新嘗の夜は、神と巫女と相共に、米の贄を喰ふ晩で、神事に与らぬ男や家族は、脇に出払うたのである。早稲を煮たお上り物を奉る夜だと言つても、あの人の来て居るのを知つて、表に立たして置かれようか、と言ふ処女なる神人の心持ちを出した民謡である。後のは、亭主を外へ出してやつて、女房一人、神人としての役をとり行うて居る此家の戸を、つき動かすのは誰だ。さては、忍び男だな、と言ふ位の意味である。
神社が祭りを専門に行ふ処と言ふ風になつて、家々の祭りが段々行はれなくなると、家の処女や、主婦が巫女としての為事を忘れて了ふ様になる。
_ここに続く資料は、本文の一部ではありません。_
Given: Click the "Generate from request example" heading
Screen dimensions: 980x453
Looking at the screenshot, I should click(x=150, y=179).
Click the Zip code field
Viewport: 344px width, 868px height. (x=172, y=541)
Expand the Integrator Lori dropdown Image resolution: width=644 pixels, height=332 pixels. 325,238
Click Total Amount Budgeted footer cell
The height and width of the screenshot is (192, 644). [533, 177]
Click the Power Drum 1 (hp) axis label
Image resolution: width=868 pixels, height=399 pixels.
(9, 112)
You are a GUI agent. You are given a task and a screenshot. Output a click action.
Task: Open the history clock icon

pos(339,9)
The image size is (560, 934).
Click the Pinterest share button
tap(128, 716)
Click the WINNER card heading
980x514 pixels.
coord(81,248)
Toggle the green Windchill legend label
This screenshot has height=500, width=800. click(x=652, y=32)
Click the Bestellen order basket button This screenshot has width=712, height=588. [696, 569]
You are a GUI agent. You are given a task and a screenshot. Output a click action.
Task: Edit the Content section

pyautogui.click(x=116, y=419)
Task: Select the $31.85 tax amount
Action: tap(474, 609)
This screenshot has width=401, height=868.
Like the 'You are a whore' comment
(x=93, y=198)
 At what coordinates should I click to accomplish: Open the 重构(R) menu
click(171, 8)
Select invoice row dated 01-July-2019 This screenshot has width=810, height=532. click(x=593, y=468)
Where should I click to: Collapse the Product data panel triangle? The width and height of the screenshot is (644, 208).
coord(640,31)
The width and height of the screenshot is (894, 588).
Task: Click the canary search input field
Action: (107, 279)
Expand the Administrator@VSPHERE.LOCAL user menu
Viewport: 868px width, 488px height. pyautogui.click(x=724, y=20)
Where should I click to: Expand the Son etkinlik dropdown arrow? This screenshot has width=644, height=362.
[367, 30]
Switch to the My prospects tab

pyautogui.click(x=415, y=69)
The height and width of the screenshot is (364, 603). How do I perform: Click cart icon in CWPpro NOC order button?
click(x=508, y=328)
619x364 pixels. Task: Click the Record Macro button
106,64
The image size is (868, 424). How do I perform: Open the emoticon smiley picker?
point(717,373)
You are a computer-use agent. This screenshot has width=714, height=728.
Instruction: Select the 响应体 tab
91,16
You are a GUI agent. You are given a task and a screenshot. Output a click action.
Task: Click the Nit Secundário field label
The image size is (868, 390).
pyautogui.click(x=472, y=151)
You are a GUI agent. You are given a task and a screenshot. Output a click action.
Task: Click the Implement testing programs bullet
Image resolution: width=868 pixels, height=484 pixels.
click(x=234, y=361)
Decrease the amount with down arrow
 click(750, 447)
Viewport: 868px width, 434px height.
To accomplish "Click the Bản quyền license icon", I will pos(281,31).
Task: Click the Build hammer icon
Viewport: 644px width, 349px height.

其でも徳川の末までは、一時《イツトキ》上※[#「藹」の「言」に代えて「月」、第3水準1−91−26]などゝ言つて、女の神人を、祭りの為に、臨時に民家から択び出す様な風が、方々にあつた事を思へば、神来つて、家々を訪問する夜には、所謂「女の家」が実現せられたのであつた。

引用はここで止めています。